Compiled By NAN Staff Writer
News Americas, NEW YORK, NY, Thurs. June 2, 2022: Many would find it stunning that a Caribbean born slave that led the first major slave revolt in the U.S. But it is a fact.
Denmark Vesey, also known as Telemaque, was born into slavery in 1767 in St. Thomas, U.S.V.I., then the Danish West Indies. He was bought at age 14 by Captain Joseph Vesey who renamed him Telemaque. After a time, Vesey sold the youth to a planter in French Saint-Domingue (present-day Haiti). When the youth was found to suffer epileptic fits, Captain Vesey took him back and returned his purchase price to the former master. He was enslaved in Bermuda for some time before being brought to Charleston.
There, Denmark Vesey won a lottery and purchased his freedom around the age of 32. He had a good business and a family, but was unable to buy his first wife Beck and their children out of slavery.
He worked as a carpenter and became active in the Second Presbyterian Church. In 1818 he helped found an independent African Methodist Episcopal (AME) congregation in the city, today known as Mother Emanuel. Vesey’s congregation began with the support of white clergy, and with over 1,848 members rapidly became the second-largest AME congregation in the nation.
In the summer of 1822, Vesey allegedly used his influential position as pastor to plan a major slave revolt. According to the accusations, Vesey and his followers planned to kill slaveholders in Charleston, liberate the slaves, and sail to the newly independent black republic of Haiti for refuge.

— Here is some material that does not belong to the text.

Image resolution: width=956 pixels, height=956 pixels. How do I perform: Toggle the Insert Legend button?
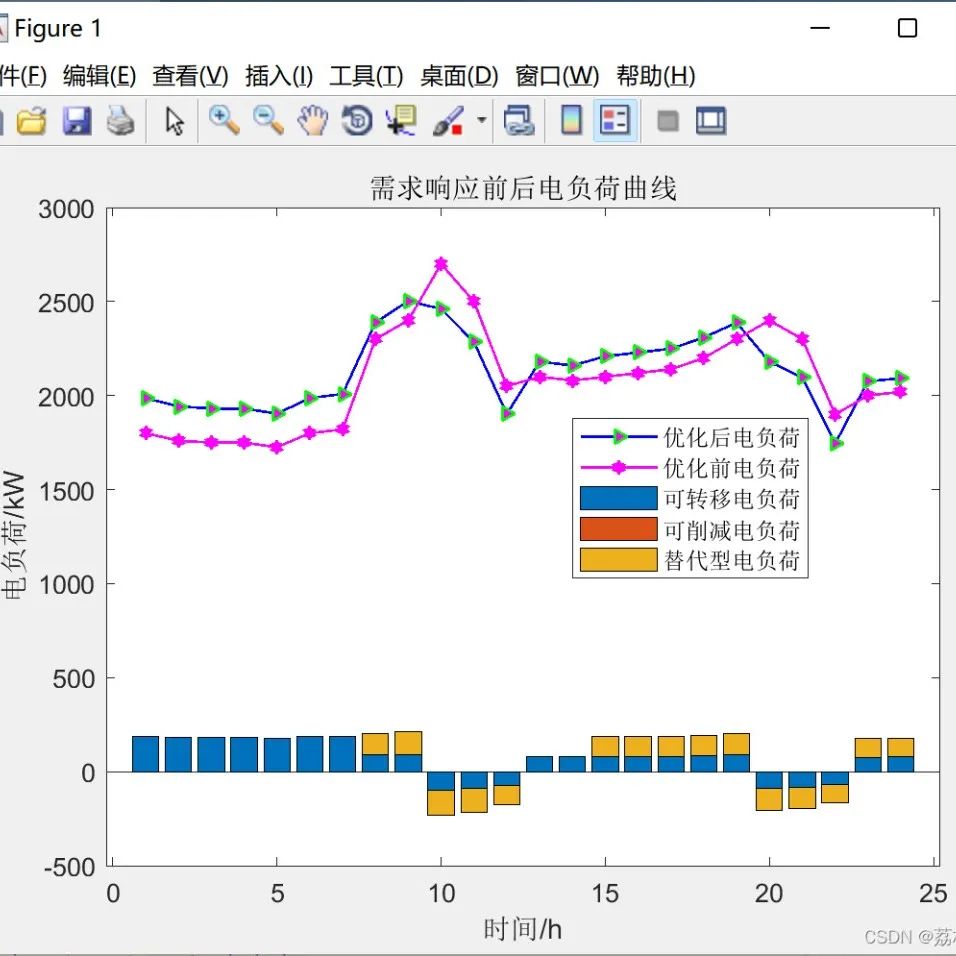[x=615, y=120]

By some contemporary accounts, the revolt would have involved thousands of slaves in the city as well as others who lived on nearby plantations. City officials sent a militia to arrest the plot’s leaders and many suspected followers before the rising could begin, and no white people were killed or injured.
Vesey and five slaves were rapidly judged guilty by the secret proceedings of a city-appointed court and executed by hanging on July 2, 1822. Vesey was about 55 years old. In later proceedings, some 30 additional followers were also executed. Another group, including his son Sandy, were convicted of conspiracy and deported from the United States. City authorities ordered that Vesey’s church should be razed and its minister was expelled from the city.
The Denmark Vesey House in Charleston, although almost certainly not the historic home of Vesey, was designated a National Historic Landmark in 1976 by the Department of Interior.
In 1976 the city of Charleston commissioned a portrait of Vesey. It was hung in the Gaillard Municipal Auditorium, but was controversial.
From the 1990s, African American activists in Charleston proposed erecting a memorial to Denmark Vesey, to honor his effort to overturn slavery in the city. The proposal was controversial, because many white residents did not want to memorialize a man who they considered a terrorist.
Others believed that in addition to acknowledging his leadership, a memorial would also express the slave’s struggles for freedom. By 2014 the changing demographics of the city and nation had changed and white objections were no longer considered important. The Denmark Vesey Monument, representing Vesey as a carpenter and holding a Bible, was erected in Hampton Park, at some distance from the main tourist areas.
During the 2020 NFL season, Arizona Cardinals wide receiver DeAndre Hopkins wore a decal on his helmet with Vesey’s name.